More generally, where do you see the statistical sciences going in coming years? I’m thinking especially in light of developments like big data and artificial intelligence and machine learning.
 
We statisticians can be a bit cup-half-empty, and we seem to be perpetually worried that our turf will be taken away, we’ll lose ground to computer science or to other fields of research. But I try to be more cup-half-full about it because I think that statistical science has a pretty unique role in science. It’s maybe a bit more risk averse than computer science, but on the other hand, I think we bring an intellectual effort to the table that’s different from machine learning and different from artificial intelligence, and one way to describe it might be, it may be more focused on understanding a system than on results—which might sound a bit negative, because who doesn’t want results, but understanding where the results come from, I think, is important to statistical scientists, and I think it will always be important in science. So I think there will always be a key role for statistical science.
 
What advice would you give to a young statistician just starting out?
 
I guess that that’s a little hard to answer because there’s so many different aspects to it.
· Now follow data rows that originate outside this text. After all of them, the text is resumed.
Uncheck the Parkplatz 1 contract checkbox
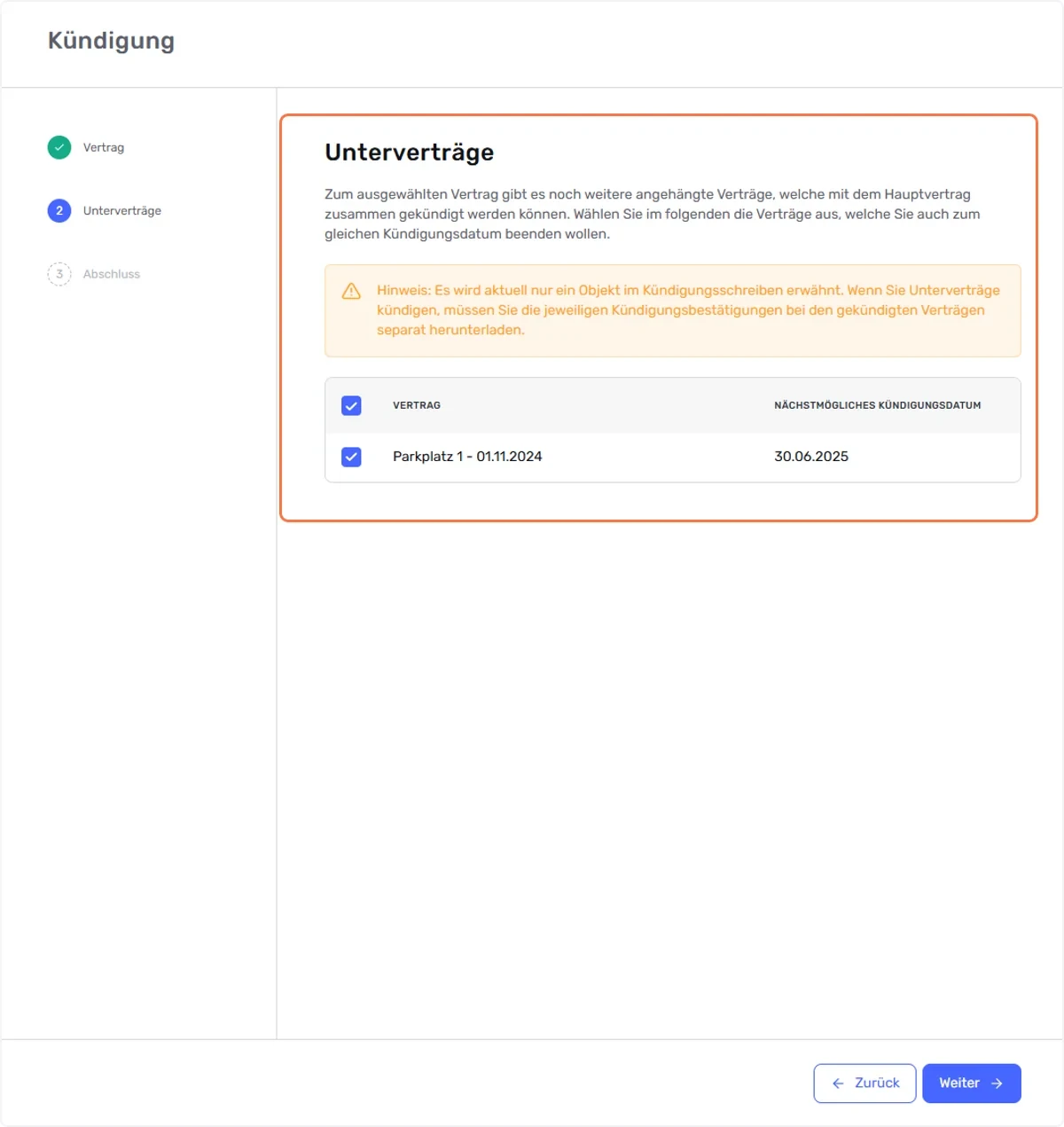 [x=351, y=457]
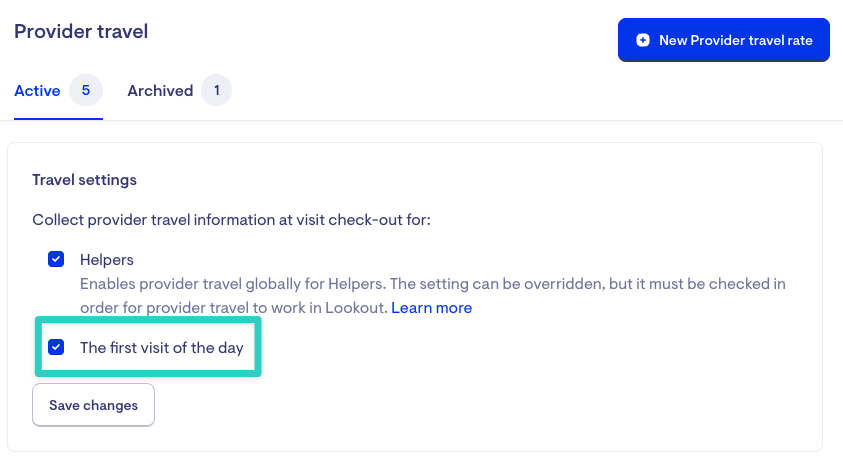The height and width of the screenshot is (466, 843).
Task: Uncheck the Helpers checkbox
Action: (x=56, y=259)
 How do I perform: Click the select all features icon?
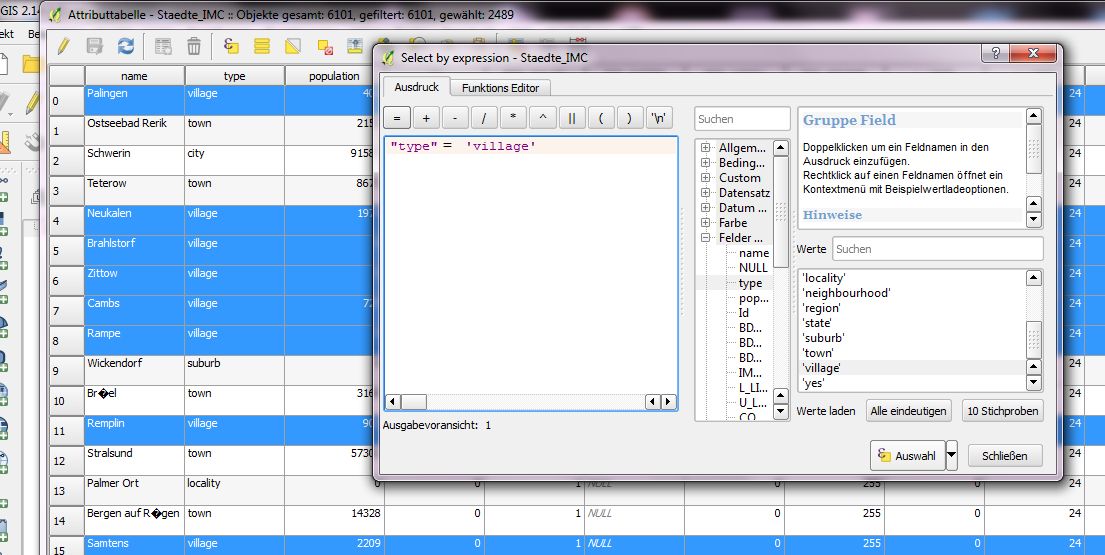(x=262, y=46)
But I would say, in more general terms, in my 40 years of working, I don’t think I’ve seen a time when it’s been more exciting for statistics. There’s so much going on, there’s so many different problems and so many different aspects of statistics that are of interest—even just in the last four years, the COVID epidemic put statistics front and centre, so I think it’s really never been a better time to be a statistician in. Just find what interests you and run with it. I don’t see how you can go wrong.
 
Last question. What work activities are you focused on these days?
 
Well, I seem to be perpetually scrambling to finish things. I’ve spent today preparing the talk for the Joint Statistical Meetings in August. The point that I’ll try to emphasize in my talk is that the abstract and theoretical foundations of statistics continue to be relevant for any number of particular problems that society is confronting, so I guess I continue to maintain an interest in linking the foundational aspects to current issues.